George Saunders on Overcoming Uncertainty in Writing

George Saunders

The following first appeared in Lit Hub’s The Craft of Writing newsletter—sign up here. It is from Story Club with George Saunders, a Substack publication and literary community where Saunders offers weekly discussions of the craft of the short story. Both free and paid subscriptions are available here.


A few years ago, in my MFA writers’ workshop at Syracuse University, we were critiquing a story by a truly wonderful writer, and it was a damned good story too. In it, a brother and a sister were living together because the brother, a former star athlete, had suffered a brain injury and wasn’t able to live alone. The story was narrated by a man in love with the sister. In the scene in question, the man drives by on a steamy summer evening, sees the sister on the porch, joins her up there—and the sparks start to fly. It was one of the best depictions of strong mutual desire I’ve ever read. It was clear that the two were about to do it, right there on the porch. Although, the brother was asleep, just on the other side of a screen door.

So, the writer had made a lovely, consequence-rich moment. (“How can they have sex right there on the porch? How can they not? What if he wakes up? Oh God, that would be terrible. Yet it would also be cool. Talk about raising the stakes!”) Then, at the critical moment, as the man reached for the woman—a teapot inside the house came to a boil.

The women went inside, the sexual energy went poof, the man went home.

At the time, as I recall it, we critiqued this as an oversight on the writer’s part—she hadn’t told us there was a teapot on the stove. After workshop, the writer admitted that she wasn’t entirely sure what she wanted to have happen in that scene—and a little light went on in my head.

That teapot wasn’t an oversight, or a mistake, I realized, it was a placeholder—a kind of “To Be Determined” sign, the subconscious’s way of saying, “I know this is important and I don’t want to screw it up. Can I get back to you?” (Like one of those Magic Eight Balls, the story was saying, “Ask again later.”)

I’ve come to think of this as an “avoidance moment.” An avoidance moment isn’t an actual thing—it’s just a way of thinking about those moments in a story that are somehow not there yet, that are not quite right; those places where the language gets imprecise, or the logic is somehow off, or the author inexplicably inserts a leap forward or backward in time, or a spaceship comes down out of nowhere—those moments that teachers tend to circle, maybe adding a (?) in the margins, or a cheery, “Let’s discuss!”


In workshop-world, we tend to think of these places as problems that need fixing. The story is a car with a bad radiator and two flat tires: the mechanic advises us to fix the tires and replace the radiator, and all will be well.

A rough patch in a story is not an error or a defect or evidence of our lack of talent or proof that we are imposters.

→ DATASET EXCERPT:
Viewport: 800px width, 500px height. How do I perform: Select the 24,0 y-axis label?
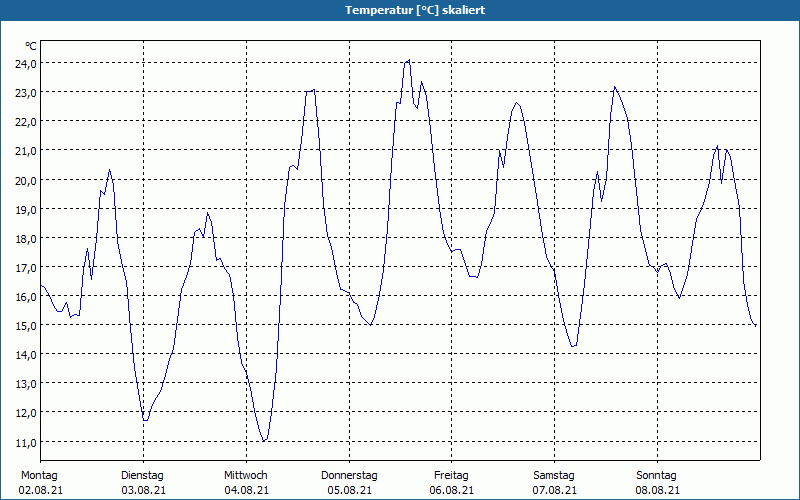[x=25, y=63]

→ TASKS TO COMPLETE:
a) List every kind of spot that the essay on overcoming uncertainty in writing gives as an example of an "avoidance moment."
b) In the essay on overcoming uncertainty in writing, why does the author conclude that the boiling teapot was not an oversight?

→ EXPECTED ANSWERS:
a)
- Places where the language gets imprecise
- Places where the logic is somehow off
- Places where the author inexplicably inserts a leap forward or backward in time
- Places where a spaceship comes down out of nowhere

b) After the workshop, the writer admitted she wasn't entirely sure what she wanted to happen in that scene. The author therefore saw the teapot as a placeholder. It was the subconscious's way of saying the moment mattered and it didn't want to get it wrong yet.